_Task_
Summarize the reading text below in two sentences.

_Reading text_

....................

Q. What kind of plants do I have to keep my dogs away from? I like to walk them in a field close to my home, but now there’s a lot of weeds and I don’t want them eating anything harmful.

My dogs really love dragging me through the field across the street. If I look away for just a moment, they will find something absolutely disgusting to check out. It’s usually a discarded half-eaten burrito or a well-aged dead squirrel. Now the spring weed crop has appeared, bringing a whole new set of hazards.

Most poisonous plants are bad tasting, but that is not necessarily a deterrent for most dogs. Some of the most poisonous plants are ornamentals. Sago palm, foxglove, oleander, English ivy, yew, cyclamen, castor bean, amaryllis, azalea, chinaberry, and wisteria are some of the more common poisonous landscape plants grown in California.

Wild plants (weeds) to avoid are jimsonweed (Datura), mistletoe, milkweed, pokeweed, hemlock, and nightshade. This is not an all-inclusive list, but these are some of the more common weeds in California.

....................

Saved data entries

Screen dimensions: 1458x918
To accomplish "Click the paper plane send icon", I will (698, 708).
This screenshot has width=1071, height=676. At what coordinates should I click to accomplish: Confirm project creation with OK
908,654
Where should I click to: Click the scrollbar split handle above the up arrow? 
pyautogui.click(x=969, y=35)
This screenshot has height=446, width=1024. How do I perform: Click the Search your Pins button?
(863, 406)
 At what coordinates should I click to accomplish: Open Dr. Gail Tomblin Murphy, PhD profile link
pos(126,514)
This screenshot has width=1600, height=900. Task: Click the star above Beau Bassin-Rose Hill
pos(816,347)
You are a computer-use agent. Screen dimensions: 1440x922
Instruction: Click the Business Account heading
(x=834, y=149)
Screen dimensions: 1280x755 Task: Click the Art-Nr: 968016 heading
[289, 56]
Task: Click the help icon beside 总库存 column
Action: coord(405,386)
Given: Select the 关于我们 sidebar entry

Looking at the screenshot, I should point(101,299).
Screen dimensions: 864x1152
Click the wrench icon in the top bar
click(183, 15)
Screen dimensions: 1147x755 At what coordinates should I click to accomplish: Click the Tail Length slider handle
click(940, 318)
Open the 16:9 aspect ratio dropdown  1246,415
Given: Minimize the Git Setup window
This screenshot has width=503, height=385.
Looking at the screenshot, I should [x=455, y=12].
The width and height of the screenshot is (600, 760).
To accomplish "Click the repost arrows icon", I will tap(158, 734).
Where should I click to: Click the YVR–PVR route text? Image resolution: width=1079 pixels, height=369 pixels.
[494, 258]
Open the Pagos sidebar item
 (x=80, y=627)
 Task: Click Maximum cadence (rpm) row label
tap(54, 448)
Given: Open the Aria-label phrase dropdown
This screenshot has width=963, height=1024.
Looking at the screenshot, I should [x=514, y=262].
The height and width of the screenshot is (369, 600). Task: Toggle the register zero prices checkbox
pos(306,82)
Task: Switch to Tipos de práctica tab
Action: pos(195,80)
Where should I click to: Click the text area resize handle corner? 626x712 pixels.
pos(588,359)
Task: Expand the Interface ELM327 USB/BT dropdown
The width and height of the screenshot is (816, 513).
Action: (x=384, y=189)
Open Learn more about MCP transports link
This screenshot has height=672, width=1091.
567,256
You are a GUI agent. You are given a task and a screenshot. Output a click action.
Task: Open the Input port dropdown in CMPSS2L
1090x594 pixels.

....................

_Output below_
A reader asks which plants to keep dogs away from when walking them in a nearby field full of weeds, and the reply explains that most poisonous plants taste bad but that this does not necessarily deter dogs. Common poisonous landscape plants in California include sago palm, foxglove, oleander, English ivy, and azalea, while common weeds to avoid include jimsonweed, mistletoe, milkweed, pokeweed, hemlock, and nightshade.